Sen. Reny bill to establish and fund the Manufactured Housing Community and Mobile Home Park Preservation and Assistance Fund heads to Governor’s desk
AUGUSTA — On Thursday, June 12, the Maine Senate voted to send LD 1016, “An Act to Establish the Manufactured Housing Community and Mobile Home Park Preservation and Assistance Fund,” to the Governor’s desk. This bill, sponsored by Sen. Cameron Reny, D-Bristol, would support the affordability of manufactured housing communities and mobile home parks.
“As private equity investors and wealthy companies continue to buy up mobile home parks, rents are skyrocketing and leaving Mainers with few options amidst our state’s affordable housing crisis,” said Sen. Reny. “This bill would make these out-of-state investors pay their fair share to preserve affordable housing here in Maine, in the mobile home and manufactured home communities where many older Mainers, low-income families, and veterans live. The fund that LD 1016 invests in is working — it has already preserved over 440 units of affordable housing. It’s time to make its impact permanent.”
The Manufactured Housing Community and Mobile Home Park Preservation and Assistance Fund is currently a temporary fund, authorized by last year’s supplemental budget, to maintain housing affordability in manufactured housing communities and mobile home parks and to support ownership of manufactured housing communities and mobile home parks by owners’ associations, resident-owned housing cooperatives or other nonprofit entities. So far, this fund has helped residents of three Maine communities purchase their parks, preserving over 440 units of affordable housing.

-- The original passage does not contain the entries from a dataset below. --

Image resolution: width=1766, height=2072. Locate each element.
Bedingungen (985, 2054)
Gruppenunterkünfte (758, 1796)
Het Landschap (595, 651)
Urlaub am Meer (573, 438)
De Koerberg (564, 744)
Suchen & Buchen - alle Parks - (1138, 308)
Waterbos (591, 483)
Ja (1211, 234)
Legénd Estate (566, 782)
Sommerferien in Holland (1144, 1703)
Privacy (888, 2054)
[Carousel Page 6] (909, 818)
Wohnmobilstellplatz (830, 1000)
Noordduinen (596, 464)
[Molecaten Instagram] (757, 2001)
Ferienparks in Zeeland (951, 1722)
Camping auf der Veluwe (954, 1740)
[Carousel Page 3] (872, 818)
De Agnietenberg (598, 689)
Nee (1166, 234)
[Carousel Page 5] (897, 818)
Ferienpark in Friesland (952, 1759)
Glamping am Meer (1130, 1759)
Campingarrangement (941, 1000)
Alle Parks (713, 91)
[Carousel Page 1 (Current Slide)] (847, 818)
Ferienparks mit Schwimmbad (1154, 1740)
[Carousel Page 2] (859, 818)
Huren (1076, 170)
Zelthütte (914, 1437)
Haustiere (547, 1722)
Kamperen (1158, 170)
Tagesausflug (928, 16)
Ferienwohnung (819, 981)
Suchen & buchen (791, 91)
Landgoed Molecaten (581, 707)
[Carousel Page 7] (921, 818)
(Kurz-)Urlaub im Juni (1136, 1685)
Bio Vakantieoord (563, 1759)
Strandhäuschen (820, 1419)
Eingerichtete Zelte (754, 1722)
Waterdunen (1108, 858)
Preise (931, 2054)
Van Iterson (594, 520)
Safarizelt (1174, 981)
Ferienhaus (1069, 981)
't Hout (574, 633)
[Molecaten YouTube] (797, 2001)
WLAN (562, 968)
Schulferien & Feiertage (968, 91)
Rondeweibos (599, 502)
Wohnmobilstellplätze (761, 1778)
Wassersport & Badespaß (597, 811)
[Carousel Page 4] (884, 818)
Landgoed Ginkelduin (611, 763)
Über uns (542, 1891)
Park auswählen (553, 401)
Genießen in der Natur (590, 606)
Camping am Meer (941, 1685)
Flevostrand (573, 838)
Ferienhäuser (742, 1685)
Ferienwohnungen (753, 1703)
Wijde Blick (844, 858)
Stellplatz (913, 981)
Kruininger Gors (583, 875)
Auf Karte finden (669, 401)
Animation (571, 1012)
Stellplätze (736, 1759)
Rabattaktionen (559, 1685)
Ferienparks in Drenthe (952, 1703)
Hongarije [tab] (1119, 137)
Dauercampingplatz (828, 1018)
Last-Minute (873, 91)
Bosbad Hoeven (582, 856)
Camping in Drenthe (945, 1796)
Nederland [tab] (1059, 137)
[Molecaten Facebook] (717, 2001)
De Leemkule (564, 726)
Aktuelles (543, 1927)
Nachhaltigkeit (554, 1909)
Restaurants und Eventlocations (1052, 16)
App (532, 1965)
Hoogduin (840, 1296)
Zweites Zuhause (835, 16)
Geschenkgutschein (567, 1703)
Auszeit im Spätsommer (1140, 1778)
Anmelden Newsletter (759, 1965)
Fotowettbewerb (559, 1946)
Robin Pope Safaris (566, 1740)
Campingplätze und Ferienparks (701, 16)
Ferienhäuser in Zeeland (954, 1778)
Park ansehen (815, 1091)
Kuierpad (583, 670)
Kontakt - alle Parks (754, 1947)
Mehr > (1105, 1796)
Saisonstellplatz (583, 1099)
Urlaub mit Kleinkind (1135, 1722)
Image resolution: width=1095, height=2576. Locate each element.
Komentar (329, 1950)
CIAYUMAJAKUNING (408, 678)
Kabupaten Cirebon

If it becomes law, LD 1016 would make the fund permanent, funded by a fee of $10,000 per lot paid by certain buyers of manufactured housing communities or mobile home parks. The bill directs the Maine State Housing Authority to administer the fund.
State and municipal housing authorities, resident/owner cooperatives and smaller companies and individuals with a net worth less than $50 million would be exempt from the fee. Structuring the fee in this way would encourage ownership of mobile home parks by smaller local businesses or residents themselves.
LD 1016 now heads to the Governor’s desk, where she has ten days to sign it into law, allow it to become law without her signature or veto it.
Sen. Reny represents Maine Senate District 13, which includes most of Lincoln County and the towns of Washington and Windsor.